Pero por primera vez siento que no basta un par de semanas de vacaciones en España para volver a «enterarme» de todo. Son demasiadas cosas las que desconozco ya. Haría falta una inmersión total para volver a dominar mi propio territorio cultural.

El coronavirus, además, ha sacudido mi mundo, y el de muchos expatriados. Para quienes vivimos fuera, estábamos «solo a un vuelo» hasta marzo de 2020. Ahora las cosas no son tan sencillas y muchos de nosotros nos sentimos atrapados. En mi caso doblemente atrapada, puesto que Inmigración no me deja viajar y la pandemia, tampoco. Y, de pronto, vivir lejos no es vivir lejos, es vivir fuera. Fuera de posibilidades de volver. Como si en medio del Atlántico hubiesen levantado un muro. Ya no estamos a un vuelo. Estamos a mil trámites, un vuelo enmascarillado, mucho riesgo de contagio y la incertidumbre de no poder coger el vuelo de vuelta.

Leí un artículo sobre las dificultades de los padres durante el confinamiento y sobre ese nuevo escenario con los niños escolarizados en casa que hacían plantearse a los padres si habrían tenido hijos de haber sabido que el plan era ese. Lo mismo digo de la expatriación. ¿Me habría ido yo de mi país de haber sabido que podría darse la circunstancia de no poder volver o recibir visitas durante años? Seguramente no. Es como si hubiésemos emigrado con la tranquilidad que nos da tener internet para comunicarnos constantemente y, de pronto, tuviésemos que volver a enviarnos exclusivamente cartas. Ha sido un paso atrás muy grande que nunca jamás nos planteamos. Pero aquí estamos, viviendo donde hemos decidido vivir.
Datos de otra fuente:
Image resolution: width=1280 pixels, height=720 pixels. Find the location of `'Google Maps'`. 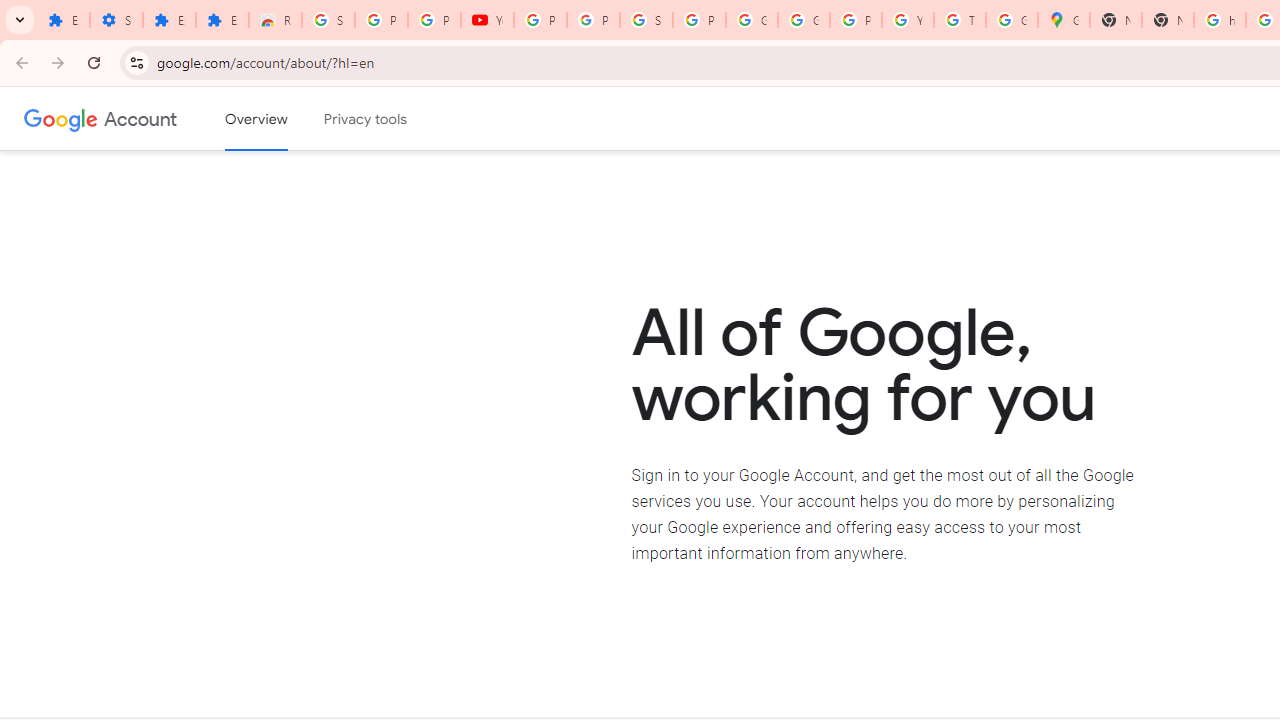

'Google Maps' is located at coordinates (1063, 20).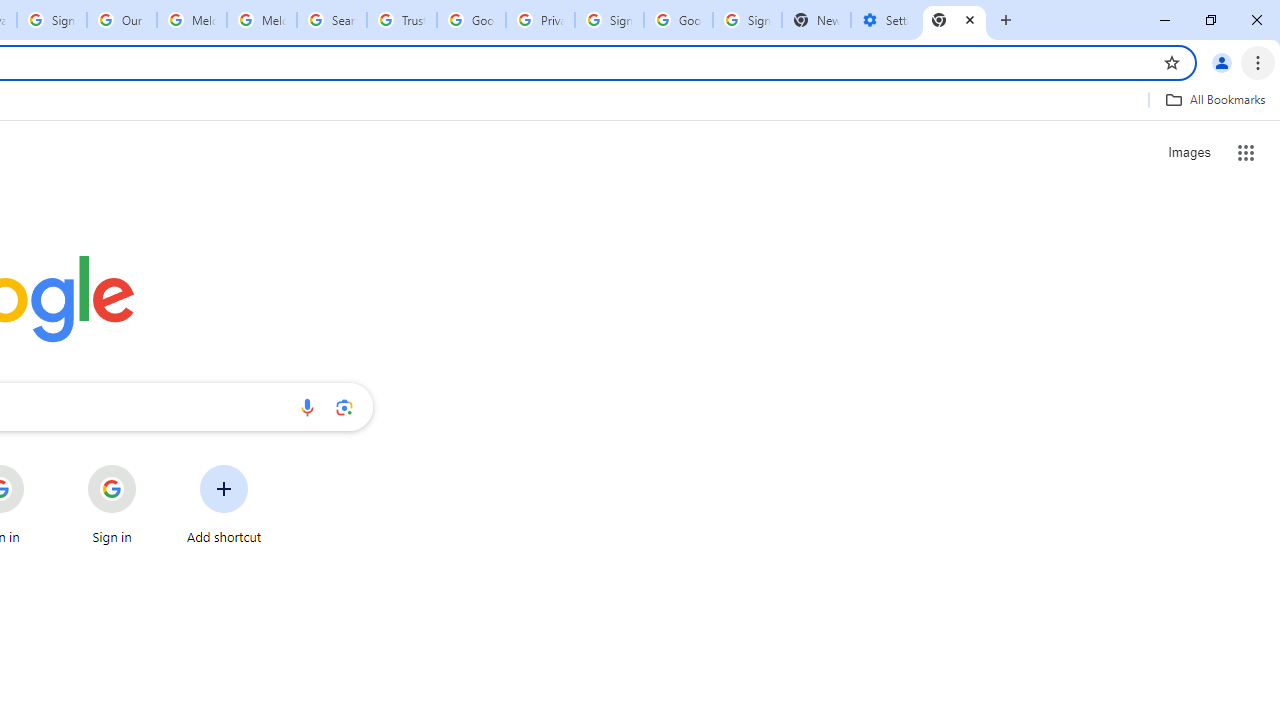  What do you see at coordinates (470, 20) in the screenshot?
I see `'Google Ads - Sign in'` at bounding box center [470, 20].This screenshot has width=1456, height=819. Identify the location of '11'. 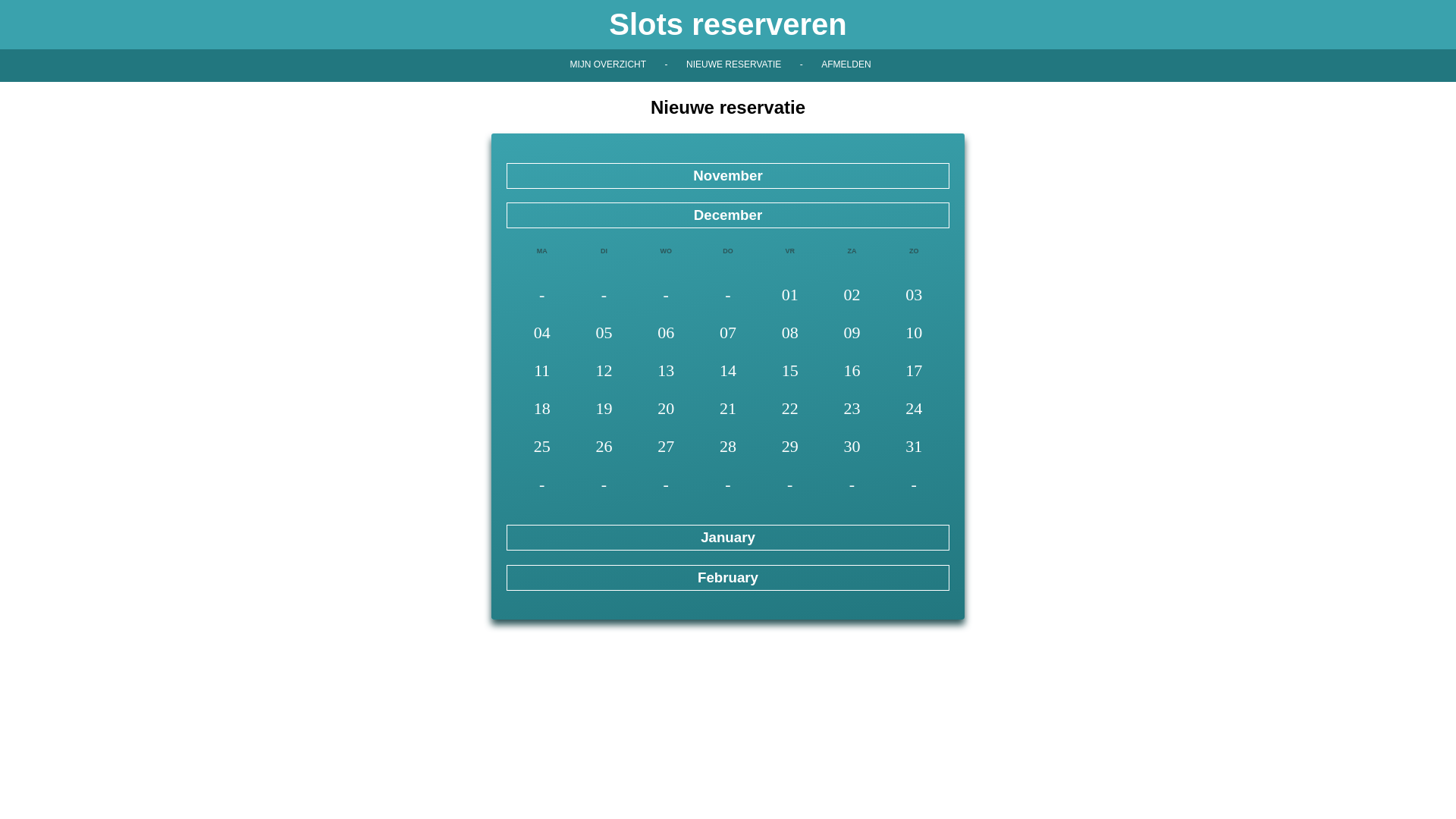
(510, 372).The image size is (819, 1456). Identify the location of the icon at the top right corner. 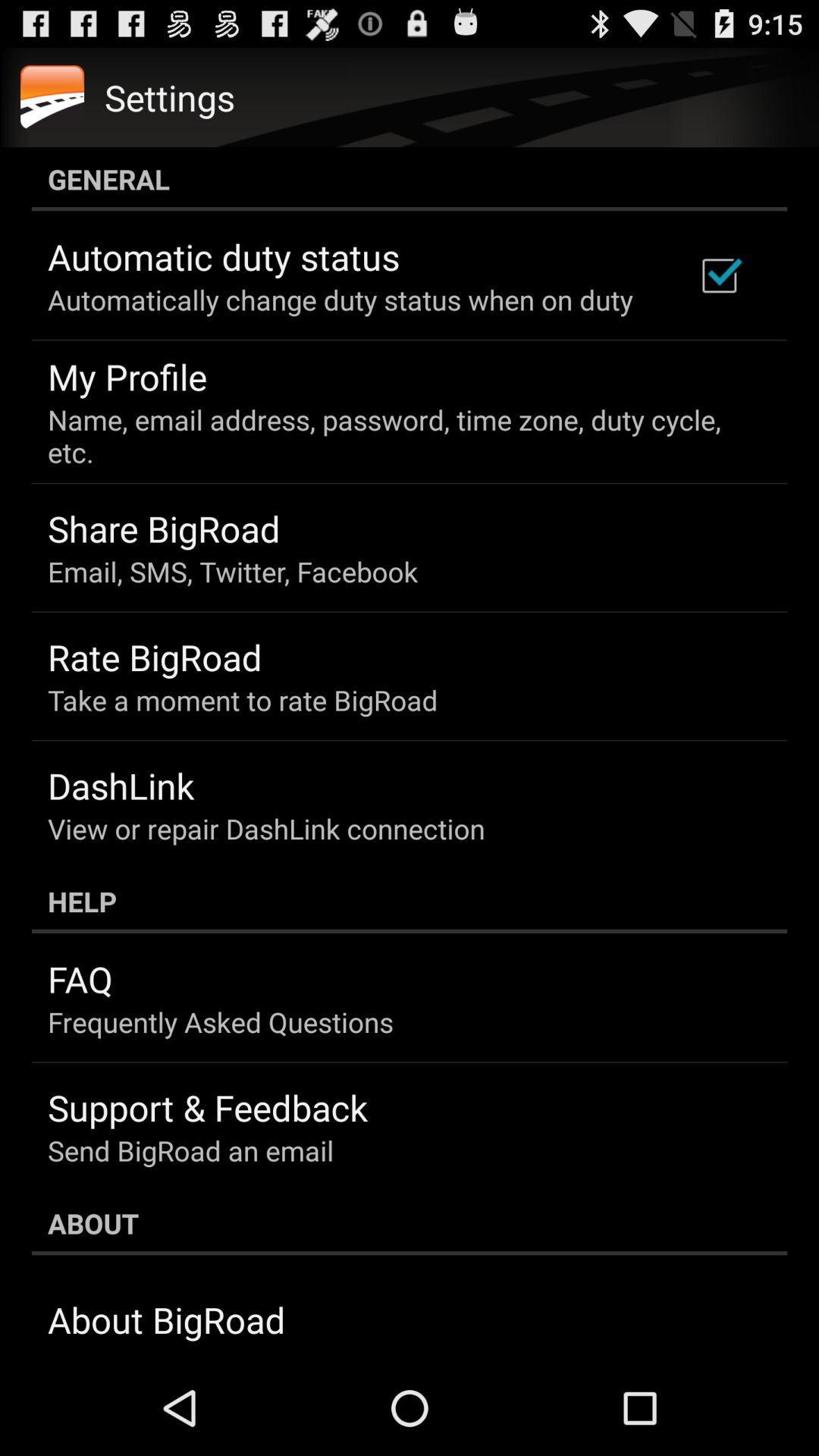
(718, 275).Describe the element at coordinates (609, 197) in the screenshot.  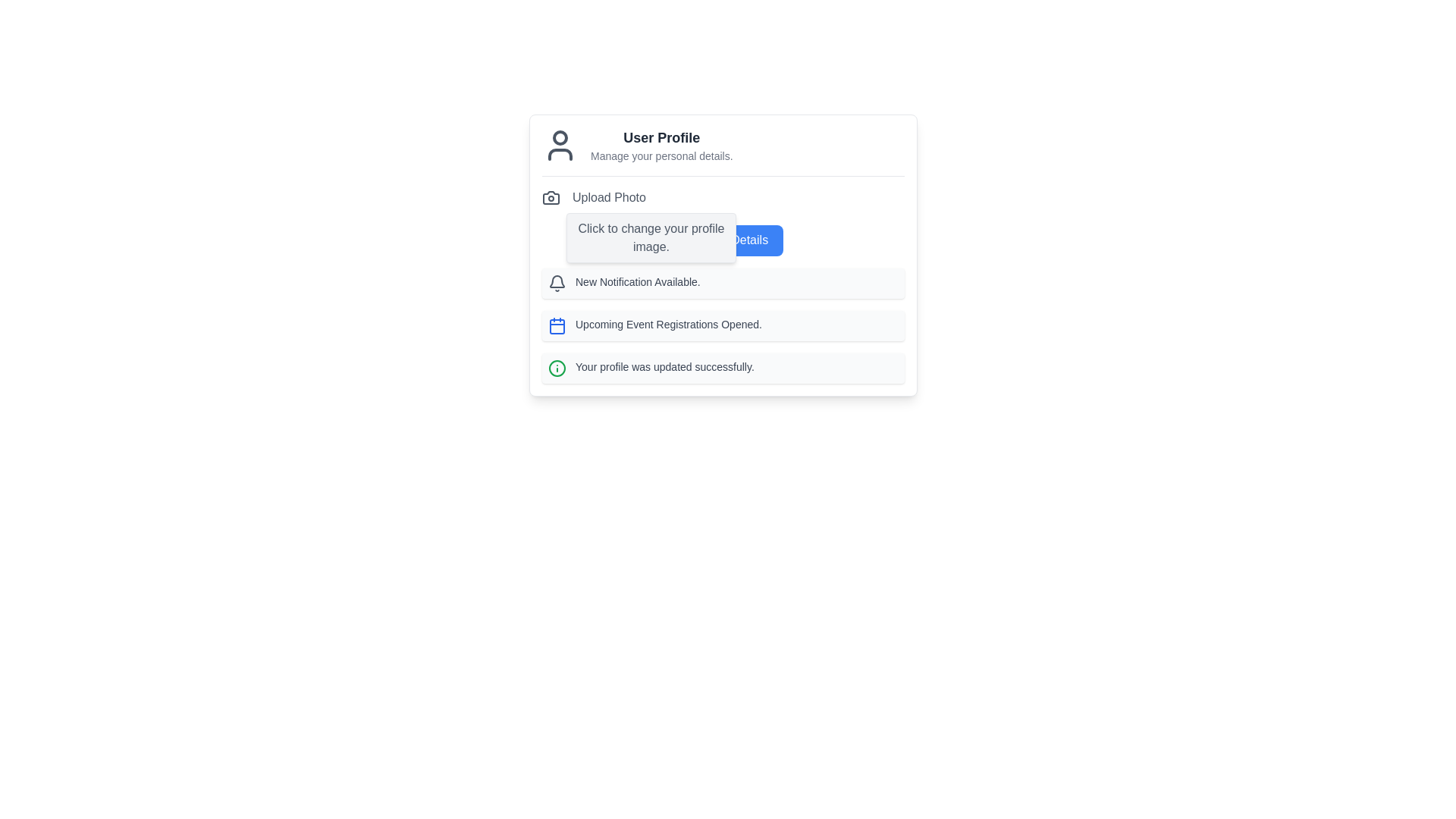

Vivir en Estados Unidos sigue aportando a mi vida un conocimiento y una experiencia enormes que cuido y almaceno, año a año, con la esperanza de reírme de las pesadillas y echar de menos todas las frivolidades estadounidenses algún día desde mi futuro hogar en España. Tengo claro que vivir hay que vivir en un sitio o en el otro, disfrutando de las ventajas que nos da cada lugar del mundo y que, al final, las pequeñas cosas del día a día y las personas (y chuchos) que nos rodean son las que nos dan la felicidad.

Lo que está claro es que, si pensaba que podía estar aquí y allí al mismo tiempo, me estaba engañando. Incluso cuando «siento que estoy allí» es todo una ilusión, no es real.

Por mucho que, si cierro los ojos, pueda recordar perfectamente cómo huele y sabe un cocido madrileño, la realidad es que hablo, pienso y me comporto de manera diferente en mil millones de aspectos a la de la Belén que vivía en Madrid. Y esto se debe a que resido permanentemente en Estados Unidos desde hace 7 añazos.

Ya solo falta que terminen de asimilarlo, el próximo miércoles, los del Departamento de Inmigración.